鎌倉新仏教と中古天台との交渉に関する研究

研究課題

研究課題/領域番号 02610010
研究機関大正大学

研究代表者

廣川 尭敏  大正大学, 仏教学部, 講師 (40199112)

キーワード観心教 / 法然門下 / 大原流 / 東陽流 / 椙生流 / 墮落仏教 / 本覚思想
研究概要

三カ年計画の第二年度として,本年度は初年度にすでにマイクロ化した諸文献写本類の解読作業を専らおこなった。
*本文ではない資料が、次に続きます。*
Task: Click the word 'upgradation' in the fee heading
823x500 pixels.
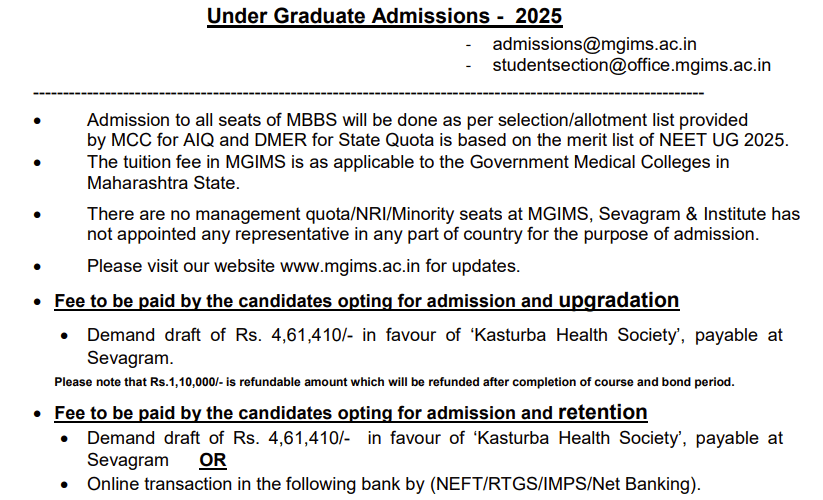Action: tap(618, 300)
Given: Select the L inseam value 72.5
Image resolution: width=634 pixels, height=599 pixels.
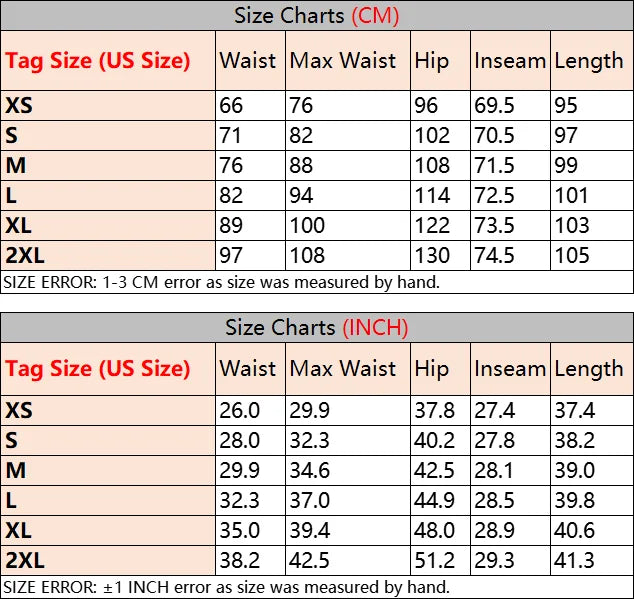Looking at the screenshot, I should tap(494, 195).
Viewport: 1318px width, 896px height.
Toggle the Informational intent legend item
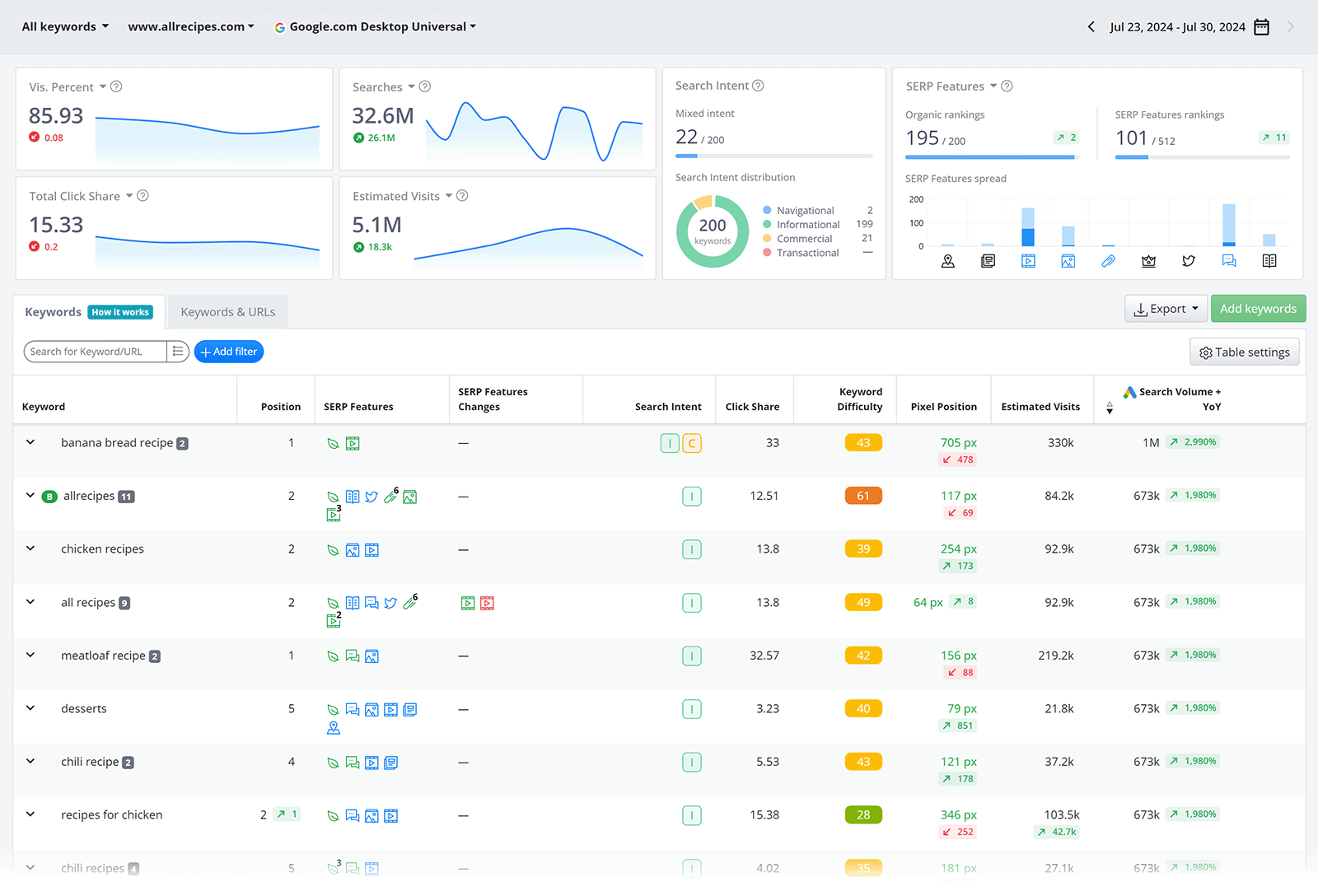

その上で,問題を三項目の問題点に集約して研究を継続した。第一は観心教の問題である。観心教という視点から法然門下の浄土教学の教学的性格を解明すると,證空の西山義は中古天台大原流の良忍・縁忍・縁念の影響が強い。また隆寛の九品寺義は東陽流の忠壽,椙生流の皇覚・範源の影響が濃厚である。範源(隆寛の師)の著作とされる『天台肝心集』と隆寛撰述書との関係の解明は急務である。さらに一遍の時宗義にも観心教の影響が強くみられる。次に観心教とは逆の立場の系譜(長西の諸行本願義,聖光・良忠の鎮西義等)には宝地房証真の文献主義の影響がみられる。浄土宗の三祖良忠の著作には証真の『観経流私記』の引用が合計四十四例もみられるのはその証拠である。第二は塑落仏教と批判される口伝法門の性格の問題である。墮落仏教,つまり浄土教的に言えば,本願ぼこり(造悪無凝)という視点から法然門下教学の教学的性格を解明すると,ただ親鸞義においてのみ本願ぼこりの問題が発生し,親鸞義と類似する,證空義,隆寛義において問題がおこってはいない。第三は口伝法門の浄土教思想と法然教学および法然門下教学との関連性の問題である。口伝法門の最初の批判者としての法然は,具体的に言えば,(1)絶対から相対へ,(2)一元論から二元論へ,(3)修行の否定から修行重親へ,(4)現実肯から現実否定へ,(5)無相から有相へ,(6)観念念仏から称名念仏へ,(7)己心の弥陀・浄土から西方の弥陀・浄土へ,(8)来迎の否定から来迎の重視へ,等の独創的な浄土教学を独立せしめたが,法然門下の数学では再び本覚思想への回帰の傾向がみられる。このように中古天台との比較研究によって,法然およびその門下教学の思想的特色があきらかにされ得るものと確信する。

  • 研究成果

    (1件)

すべて その他

すべて 文献書誌 (1件)

  • [文献書誌] 廣川 尭敏: "観経流伝通記と光明抄" 浄土宗学研究. 18. (1992)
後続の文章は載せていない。